━━━━━ TESTO ESTRATTO

Mi sembrava che fosse arrivato il momento di far conoscere a tutti questa meravigliosa professione: in fondo, tutti vanno dal parrucchiere ma non sanno che prodotti usa per fare un colore, non leggono gli ingredienti dei prodotti che si usano e non conoscono le basi della professione o le opportunità che offre. L’intento è anche quello di dare ispirazione ai giovani, facendo loro capire che questo è un lavoro che, al di là dei tanti sacrifici, può offrire anche tante soddisfazioni.

━━━━━━━━━━
━━━━━ DATI DISPONIBILI

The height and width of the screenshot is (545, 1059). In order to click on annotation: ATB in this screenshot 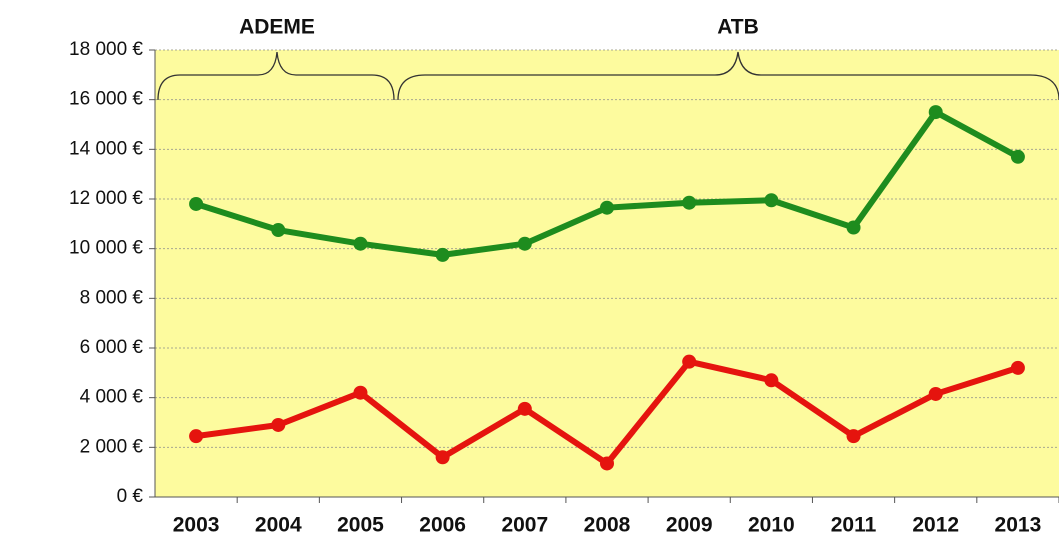, I will do `click(738, 28)`.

━━━━━━━━━━

COSA PRODURRE:
Riporta parola per parola il passo del testo estratto che comincia con "Mi sembrava che" e termina con "anche tante soddisfazioni.".

RISPOSTA AL COMPITO:
Mi sembrava che fosse arrivato il momento di far conoscere a tutti questa meravigliosa professione: in fondo, tutti vanno dal parrucchiere ma non sanno che prodotti usa per fare un colore, non leggono gli ingredienti dei prodotti che si usano e non conoscono le basi della professione o le opportunità che offre. L’intento è anche quello di dare ispirazione ai giovani, facendo loro capire che questo è un lavoro che, al di là dei tanti sacrifici, può offrire anche tante soddisfazioni.